#### Exercise prompt
Please write out the following listing word for word.

#### Dataset records
****
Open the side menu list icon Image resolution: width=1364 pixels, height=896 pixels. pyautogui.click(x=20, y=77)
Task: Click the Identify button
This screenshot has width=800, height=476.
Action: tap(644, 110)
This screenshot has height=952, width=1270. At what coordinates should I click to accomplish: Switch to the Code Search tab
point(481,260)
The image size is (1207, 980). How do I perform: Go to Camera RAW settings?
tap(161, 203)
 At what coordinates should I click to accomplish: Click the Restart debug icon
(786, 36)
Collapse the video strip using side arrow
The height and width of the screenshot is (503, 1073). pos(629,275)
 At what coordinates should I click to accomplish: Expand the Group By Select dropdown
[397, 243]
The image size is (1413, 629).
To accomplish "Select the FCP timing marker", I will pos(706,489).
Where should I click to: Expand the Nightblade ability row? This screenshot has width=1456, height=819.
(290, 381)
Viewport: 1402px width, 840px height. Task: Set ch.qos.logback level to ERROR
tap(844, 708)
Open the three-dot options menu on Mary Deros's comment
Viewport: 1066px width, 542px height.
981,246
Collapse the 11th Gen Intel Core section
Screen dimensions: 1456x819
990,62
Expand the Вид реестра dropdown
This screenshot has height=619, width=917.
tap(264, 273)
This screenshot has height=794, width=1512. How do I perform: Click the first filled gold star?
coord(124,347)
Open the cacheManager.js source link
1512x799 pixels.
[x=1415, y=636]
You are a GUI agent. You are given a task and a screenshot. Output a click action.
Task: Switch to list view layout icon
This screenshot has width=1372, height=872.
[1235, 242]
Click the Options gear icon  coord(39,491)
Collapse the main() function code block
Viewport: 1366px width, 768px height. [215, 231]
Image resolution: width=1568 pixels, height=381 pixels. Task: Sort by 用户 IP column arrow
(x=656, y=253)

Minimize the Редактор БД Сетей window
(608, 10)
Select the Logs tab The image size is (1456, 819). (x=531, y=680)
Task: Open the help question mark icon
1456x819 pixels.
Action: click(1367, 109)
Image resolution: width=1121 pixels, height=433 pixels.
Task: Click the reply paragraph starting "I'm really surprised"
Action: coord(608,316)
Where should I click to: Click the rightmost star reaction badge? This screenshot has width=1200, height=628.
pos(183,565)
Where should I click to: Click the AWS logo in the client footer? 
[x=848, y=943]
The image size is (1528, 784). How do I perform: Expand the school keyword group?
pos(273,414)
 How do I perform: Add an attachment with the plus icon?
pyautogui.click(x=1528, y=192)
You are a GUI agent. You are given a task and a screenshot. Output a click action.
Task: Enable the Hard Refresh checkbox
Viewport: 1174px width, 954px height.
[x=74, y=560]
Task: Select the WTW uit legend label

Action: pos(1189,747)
****
#### The response
Open the side menu list icon Image resolution: width=1364 pixels, height=896 pixels. pyautogui.click(x=20, y=77)
Task: Click the Identify button
This screenshot has width=800, height=476.
Action: tap(644, 110)
This screenshot has height=952, width=1270. At what coordinates should I click to accomplish: Switch to the Code Search tab
point(481,260)
The image size is (1207, 980). How do I perform: Go to Camera RAW settings?
tap(161, 203)
 At what coordinates should I click to accomplish: Click the Restart debug icon
(786, 36)
Collapse the video strip using side arrow
The height and width of the screenshot is (503, 1073). pos(629,275)
 At what coordinates should I click to accomplish: Expand the Group By Select dropdown
[397, 243]
The image size is (1413, 629).
To accomplish "Select the FCP timing marker", I will pos(706,489).
Where should I click to: Expand the Nightblade ability row? This screenshot has width=1456, height=819.
(290, 381)
Viewport: 1402px width, 840px height. Task: Set ch.qos.logback level to ERROR
tap(844, 708)
Open the three-dot options menu on Mary Deros's comment
Viewport: 1066px width, 542px height.
981,246
Collapse the 11th Gen Intel Core section
Screen dimensions: 1456x819
990,62
Expand the Вид реестра dropdown
This screenshot has height=619, width=917.
tap(264, 273)
This screenshot has height=794, width=1512. How do I perform: Click the first filled gold star?
coord(124,347)
Open the cacheManager.js source link
1512x799 pixels.
[x=1415, y=636]
You are a GUI agent. You are given a task and a screenshot. Output a click action.
Task: Switch to list view layout icon
This screenshot has width=1372, height=872.
[1235, 242]
Click the Options gear icon  coord(39,491)
Collapse the main() function code block
Viewport: 1366px width, 768px height. [215, 231]
Image resolution: width=1568 pixels, height=381 pixels. Task: Sort by 用户 IP column arrow
(x=656, y=253)

Minimize the Редактор БД Сетей window
(608, 10)
Select the Logs tab The image size is (1456, 819). (x=531, y=680)
Task: Open the help question mark icon
1456x819 pixels.
Action: click(1367, 109)
Image resolution: width=1121 pixels, height=433 pixels.
Task: Click the reply paragraph starting "I'm really surprised"
Action: coord(608,316)
Where should I click to: Click the rightmost star reaction badge? This screenshot has width=1200, height=628.
pos(183,565)
Where should I click to: Click the AWS logo in the client footer? 
[x=848, y=943]
The image size is (1528, 784). How do I perform: Expand the school keyword group?
pos(273,414)
 How do I perform: Add an attachment with the plus icon?
pyautogui.click(x=1528, y=192)
You are a GUI agent. You are given a task and a screenshot. Output a click action.
Task: Enable the Hard Refresh checkbox
Viewport: 1174px width, 954px height.
[x=74, y=560]
Task: Select the WTW uit legend label

Action: pos(1189,747)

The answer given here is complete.